▸ **Work to complete**:
**1)** In the car review, how much more horsepower does the GT's 5.0 V8 make than the competition Cobra R's 5.8?
**2)** Copy the car review word for word, from "The optional ten-speed" to "need for one.".

The idle is that of a cammed American V8, with that lusciously non-EV long-duration lope. But the GT’s V8 is an overhead cammer that will spin easily to more than 7,000 RPM before it bumps up against the rev limiter — while also pulling 20 inches of vacuum at idle and so is as tractable as a Camry’s V6 . . . until you ask it to be more than tractable.
Because there is so much power — the GT’s 5.0 V8 makes 160 more horsepower than the competition Cobra R’s 5.8 made and that’s without the Bullitt upgrades — the car makes you feel like Superman.
Pass at will, great leaps in a single bound. This car can get you out of almost any trouble.
Except the kind that comes from a radar gun.
The optional ten-speed is a work of electro-mechanical engineering art. The thing rips dead-on triple downshifts (with rev-matched throttle blips) as you brake ahead of a tight curve — holding the right gear through the curve, then an upshift before your brain has time to become conscious of the need for one.
Even the gear selector engages your emotions — not just gears. Pull it back into Drive and feel the positive mechanical engagement; you don’t have to look. Your right hand knows. Pull back one more notch for Sport — and those intuit-your-intentions gear changes.
In more than 25 years of test driving new cars, not once — until now — have I written the following but am compelled to do so now:
The automatic is the one I’d choose for myself.
It’s not that it’s more efficient or even that it can shift faster (and more accurately, consistently) than a pro can; that’s common. What isn’t common is this automatic’s enhancement of the experience. The only thing it doesn’t do is chirp the ties on a full-throttle 1-2 pull, but that is probably because of the 19-inch tires and (in the case of my test car) the Michelin Pilot Sport Cup 2 ultra-performance tires that come with the Level 2 Performance Package. These have more grip than Darth Vader’s fist and that is probably why the tires don’t break rubber on the 1-2.

▸ **Given material**:

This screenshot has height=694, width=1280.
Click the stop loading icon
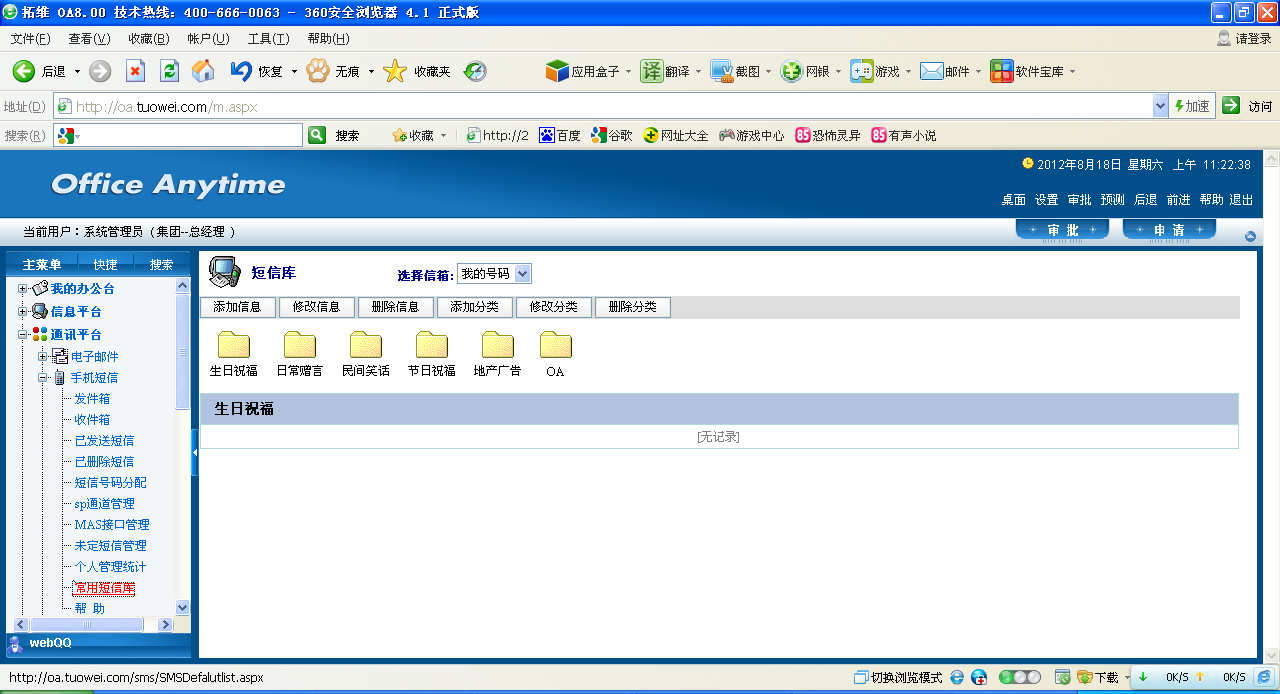pyautogui.click(x=135, y=71)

▸ **List of solutions**:
**1)** 160 more horsepower.

**2)**
The optional ten-speed is a work of electro-mechanical engineering art. The thing rips dead-on triple downshifts (with rev-matched throttle blips) as you brake ahead of a tight curve — holding the right gear through the curve, then an upshift before your brain has time to become conscious of the need for one.